Security • February 28, 2026 • 5 min read

How to Set Up Guardrails for Your OpenClaw Agent (So It Doesn't Delete Your Inbox)

A practical guide to configuring safety boundaries for autonomous agents, based on real incidents from Meta researchers, red team studies, and early adopter lessons.

🦞

OpenClaw Team

In February 2026 alone, we’ve seen an OpenClaw agent nearly delete a Meta researcher’s entire inbox, a red team study where agents leaked social security numbers and got hijacked through fake identities, and a vulnerability that let malicious websites take control of personal agents.

The pattern is clear: agents without guardrails will eventually do something you didn’t want.

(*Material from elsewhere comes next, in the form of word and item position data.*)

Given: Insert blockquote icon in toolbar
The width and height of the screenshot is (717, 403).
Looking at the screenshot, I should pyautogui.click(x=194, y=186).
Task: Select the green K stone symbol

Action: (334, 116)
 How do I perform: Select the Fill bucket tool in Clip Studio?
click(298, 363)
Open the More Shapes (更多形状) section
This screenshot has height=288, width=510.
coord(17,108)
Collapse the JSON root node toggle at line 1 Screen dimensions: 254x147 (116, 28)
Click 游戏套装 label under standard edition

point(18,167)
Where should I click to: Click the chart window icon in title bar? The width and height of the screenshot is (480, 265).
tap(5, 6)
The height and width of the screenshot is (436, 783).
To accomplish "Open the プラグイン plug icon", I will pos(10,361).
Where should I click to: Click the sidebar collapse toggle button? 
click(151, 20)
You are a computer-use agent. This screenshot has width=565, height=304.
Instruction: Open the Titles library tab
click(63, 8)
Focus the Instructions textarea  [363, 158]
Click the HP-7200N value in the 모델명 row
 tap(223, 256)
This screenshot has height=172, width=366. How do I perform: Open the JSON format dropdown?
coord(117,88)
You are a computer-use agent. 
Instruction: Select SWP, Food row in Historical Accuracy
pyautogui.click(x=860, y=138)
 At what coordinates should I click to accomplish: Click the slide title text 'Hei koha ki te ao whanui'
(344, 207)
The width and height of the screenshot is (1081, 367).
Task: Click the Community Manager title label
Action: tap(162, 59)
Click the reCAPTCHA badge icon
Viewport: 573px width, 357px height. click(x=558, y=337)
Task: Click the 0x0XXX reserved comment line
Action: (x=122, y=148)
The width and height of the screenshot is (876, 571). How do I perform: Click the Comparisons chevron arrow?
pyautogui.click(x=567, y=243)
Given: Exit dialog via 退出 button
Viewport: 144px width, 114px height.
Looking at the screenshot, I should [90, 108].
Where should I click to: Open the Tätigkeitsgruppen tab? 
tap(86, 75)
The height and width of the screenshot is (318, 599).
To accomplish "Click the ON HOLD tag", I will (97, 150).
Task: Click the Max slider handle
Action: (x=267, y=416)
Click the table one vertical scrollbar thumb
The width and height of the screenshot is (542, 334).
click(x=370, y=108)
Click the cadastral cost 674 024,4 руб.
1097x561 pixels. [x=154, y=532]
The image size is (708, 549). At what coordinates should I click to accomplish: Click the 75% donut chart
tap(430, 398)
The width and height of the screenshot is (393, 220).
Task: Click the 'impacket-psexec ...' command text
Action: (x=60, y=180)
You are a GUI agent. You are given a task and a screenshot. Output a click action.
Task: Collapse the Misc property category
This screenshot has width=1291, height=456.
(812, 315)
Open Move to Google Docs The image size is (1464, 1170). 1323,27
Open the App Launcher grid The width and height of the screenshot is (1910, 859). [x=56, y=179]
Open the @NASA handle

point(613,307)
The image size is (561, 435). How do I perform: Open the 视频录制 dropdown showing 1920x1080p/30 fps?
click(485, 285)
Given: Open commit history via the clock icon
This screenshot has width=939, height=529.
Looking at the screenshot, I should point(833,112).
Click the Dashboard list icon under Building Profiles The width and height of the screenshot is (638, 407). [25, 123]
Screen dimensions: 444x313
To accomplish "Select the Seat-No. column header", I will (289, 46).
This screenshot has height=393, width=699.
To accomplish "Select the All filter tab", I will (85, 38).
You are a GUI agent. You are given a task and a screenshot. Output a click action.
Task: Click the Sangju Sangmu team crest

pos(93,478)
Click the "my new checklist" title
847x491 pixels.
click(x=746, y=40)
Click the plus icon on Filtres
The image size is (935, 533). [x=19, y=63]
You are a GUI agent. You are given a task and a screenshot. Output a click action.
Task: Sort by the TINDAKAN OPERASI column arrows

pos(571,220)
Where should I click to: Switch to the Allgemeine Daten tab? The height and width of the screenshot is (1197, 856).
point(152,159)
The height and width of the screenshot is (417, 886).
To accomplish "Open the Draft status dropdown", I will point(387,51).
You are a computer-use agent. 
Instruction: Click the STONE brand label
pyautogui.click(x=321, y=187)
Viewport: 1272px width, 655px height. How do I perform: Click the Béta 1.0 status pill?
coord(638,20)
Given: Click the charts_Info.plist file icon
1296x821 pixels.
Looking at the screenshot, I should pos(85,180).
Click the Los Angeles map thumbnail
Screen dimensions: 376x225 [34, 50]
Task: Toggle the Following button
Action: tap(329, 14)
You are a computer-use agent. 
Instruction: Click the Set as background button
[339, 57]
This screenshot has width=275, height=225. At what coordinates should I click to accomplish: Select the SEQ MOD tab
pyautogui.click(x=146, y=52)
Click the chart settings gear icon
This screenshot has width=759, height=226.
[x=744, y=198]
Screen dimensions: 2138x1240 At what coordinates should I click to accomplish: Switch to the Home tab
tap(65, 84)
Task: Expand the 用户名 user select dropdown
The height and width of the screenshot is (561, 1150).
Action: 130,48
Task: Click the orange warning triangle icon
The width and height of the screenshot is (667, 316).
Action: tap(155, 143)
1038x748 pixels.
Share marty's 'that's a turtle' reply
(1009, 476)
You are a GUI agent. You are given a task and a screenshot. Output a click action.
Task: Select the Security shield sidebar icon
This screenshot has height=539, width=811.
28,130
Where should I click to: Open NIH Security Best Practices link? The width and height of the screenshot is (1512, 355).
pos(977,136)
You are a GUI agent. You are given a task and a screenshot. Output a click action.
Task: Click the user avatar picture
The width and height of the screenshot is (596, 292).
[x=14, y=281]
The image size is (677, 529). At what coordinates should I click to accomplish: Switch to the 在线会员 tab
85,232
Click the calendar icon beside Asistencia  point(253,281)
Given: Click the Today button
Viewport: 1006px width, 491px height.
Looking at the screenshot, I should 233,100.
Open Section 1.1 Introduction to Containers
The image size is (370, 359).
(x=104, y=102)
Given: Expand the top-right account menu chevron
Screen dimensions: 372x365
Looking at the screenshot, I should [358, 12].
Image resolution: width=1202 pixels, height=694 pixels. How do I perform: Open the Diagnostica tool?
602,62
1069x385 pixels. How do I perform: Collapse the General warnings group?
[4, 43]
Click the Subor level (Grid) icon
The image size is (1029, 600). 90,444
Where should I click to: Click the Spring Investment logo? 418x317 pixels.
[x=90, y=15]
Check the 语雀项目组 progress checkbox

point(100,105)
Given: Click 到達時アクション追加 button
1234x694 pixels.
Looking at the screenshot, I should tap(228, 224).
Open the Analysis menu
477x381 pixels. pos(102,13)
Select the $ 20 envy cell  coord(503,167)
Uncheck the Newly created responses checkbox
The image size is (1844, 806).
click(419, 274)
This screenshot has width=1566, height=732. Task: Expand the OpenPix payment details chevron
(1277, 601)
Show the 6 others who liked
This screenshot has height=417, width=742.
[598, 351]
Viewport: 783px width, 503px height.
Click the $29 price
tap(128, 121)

This guide covers the practical configuration steps that experienced OpenClaw users apply to prevent these exact scenarios.

1. Principle of Least Privilege

The most important rule: your agent should only have access to what it needs.

File System Restrictions

In your clawdbot.json, use security.fileSystem to restrict which directories the agent can read and write:

{
  "security": {
    "fileSystem": {
      "allowRead": ["/Users/you/.openclaw/workspace", "/tmp"],
      "allowWrite": ["/Users/you/.openclaw/workspace", "/tmp"],
      "denyWrite": ["/Users/you/.ssh", "/etc", "/usr"]
    }
  }
}

Don’t give your agent access to your entire home directory. Scope it to the workspace.

Command Restrictions

Use security.exec to control which shell commands are allowed:

{
  "security": {
    "exec": {
      "mode": "allowlist",
      "allowed": ["git", "node", "python3", "curl", "jq", "cat", "ls", "find"],
      "denied": ["rm -rf", "sudo", "chmod 777"]
    }
  }
}

The Summer Yue incident happened because the agent had unrestricted shell access and ran destructive commands on the mail client. An allowlist prevents this entirely.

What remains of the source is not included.